Sun Jun 17 21:36:27 UTC 2001

Hi, idsfa!

idsfa at visi.com wrote 38 lines:

> On Sat, Jun 16, 2001 at 03:29:16PM +0200, Urs Thuermann wrote:
> > Using the PVs on sda2 and sdb2 I created a single VG and I want to
> > create striped LVs on it now.  My questions is, how large should I
> > choose the stripe size to achive optimal performance.  If I choose it
> > too large, I will probably loose the win of striping.

> You lose the advantage of striping if the stripe size is on the order
> of the file size.  You want stripes which will be narrower than most
> of the files you will be using.

I wonder if you are looking at a single file or general
throughput here.  

For a single file you may gain reading speed (writing is less
critical as it is buffered); however with a stripe size below
file size you will need to move the heads of both (or even
more) disks, increasing latency[1], effectively slowing down
reads unless you have fairly large files.

Often with more than one disk and randomly distributed files
(e.g. through the use of stripes) random files are on different
disks, so you can (best case) read as many files at the same
time -- in parallel -- as you have disks.  This is only true
for sufficiently large stripes, though.  Else a single file
blocks many/all disks, forcing longer/extra seeks for the
other files requested in parallel.

In conclusion (IMHO): 
- small stripes increase the latency even for small reads,
  hurting throughput (and slowing the reads even when looking
  at a single file).
- sufficiently large stripes allow both parallel reads of
  small[2] files or accelerated reads (at the cost of
  extra -- in this case insignificant[3] -- seek time) of
  single large[2] files.
- Systems where the I/O is not the bottleneck, i.e. parallel
  reads or accelerated reads of large files won't help much,
  will not profit from stripes while still increasing[4] the
  risk of data loss through HD/controller failure.
- With lvm you could pmove the most accessed blocks so that
  they are spread over all disks, probably you could even
  split those disks in 2 parts: the fast 'begin' (outer
  edge) of the platter and most of the (slower) inner parts.
  This would have much the same effect of stripes, but would
  need more attention (you need to run a program, probably
  even inactivating the LV) and probably have finer granularity.

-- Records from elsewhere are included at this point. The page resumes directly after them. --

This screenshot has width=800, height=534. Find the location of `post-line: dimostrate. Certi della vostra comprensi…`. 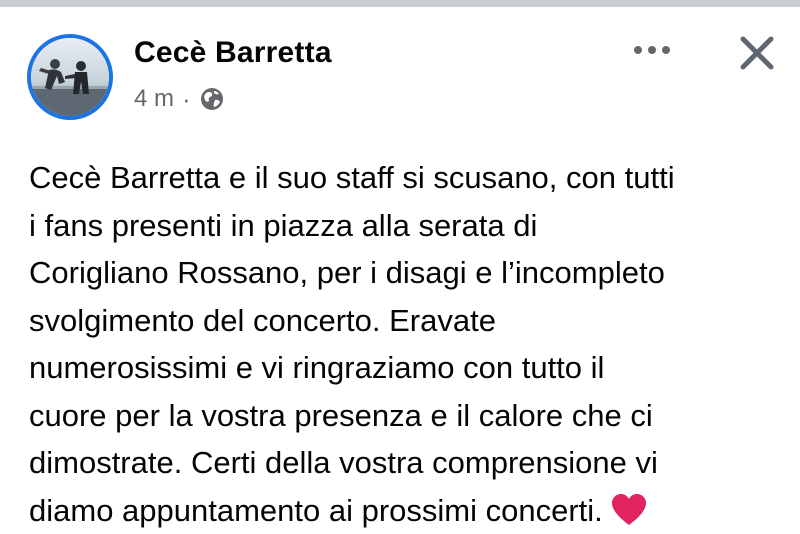

post-line: dimostrate. Certi della vostra comprensi… is located at coordinates (409, 463). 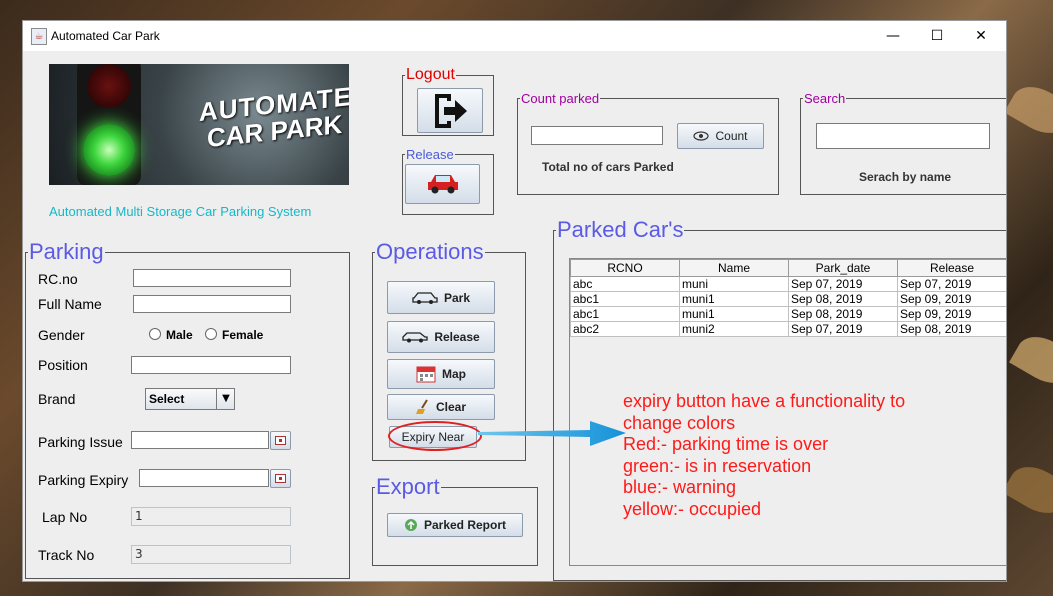 What do you see at coordinates (680, 422) in the screenshot?
I see `annotation-line: change colors` at bounding box center [680, 422].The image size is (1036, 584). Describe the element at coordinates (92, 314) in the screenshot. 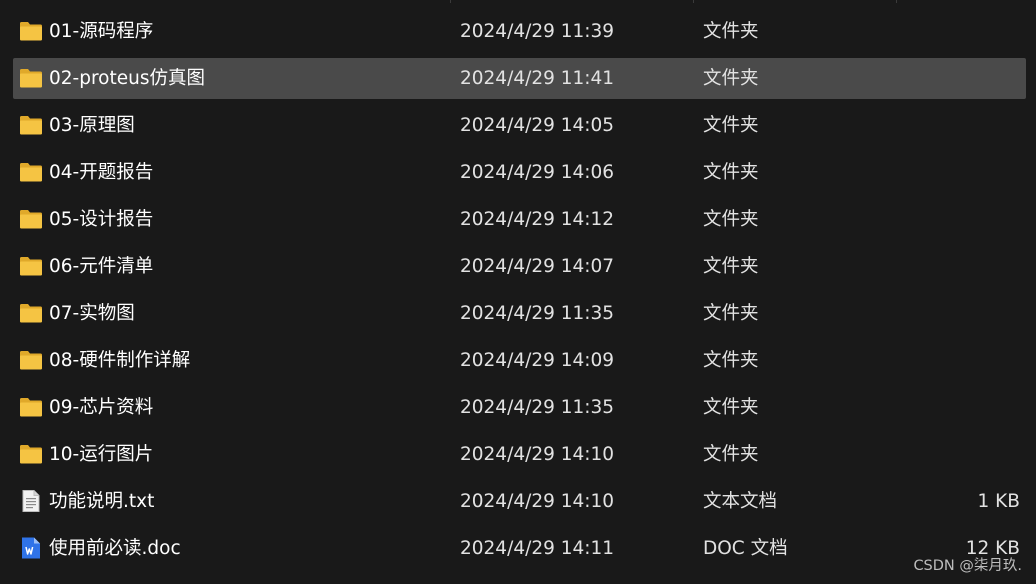

I see `file-name: 07-实物图` at that location.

[1] Your seek time rises -- on the average -- the more heads
    are in use.  With one head you get 1/3 full-seek time for
    a random head and file locations.  With two heads you need
    to move both heads, chances are that one of them has a
    longer way than the other.

    If you look at the first head, the seek time will be the
    same if the first head is further away --- which is more
    likely the further it is away, i.e. the higher the seek
    time already would be for a single disk system.  If it
    is close (which happens and is part of the 1/3 _average_
    seek time) then it is quite likely that the other head is
    further away -- thus the average seek time increases.

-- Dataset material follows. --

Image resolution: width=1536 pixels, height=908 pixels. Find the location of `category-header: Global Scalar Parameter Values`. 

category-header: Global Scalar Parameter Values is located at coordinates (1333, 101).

    This is quite uncritical for large files, but with short
    files the seek time is greater than the read time.  But only
    where the increased seek time is small against the read
    time a reduced read time can do reduce overall time --
    that is, only large files will be faster.

[2] small:  read time << seek time, fits in one stripe
    large:  read time >> seek time, does certainly not fit in
                                    one stripe

[3] read time >> seek time

[4] all disks are 'single point of failure'.  Most file systems
    do not like loosing spots all over the place.  But then you
    do backup religiously, test your backups and have recovery
    plans in place, yes?

-Wolfgang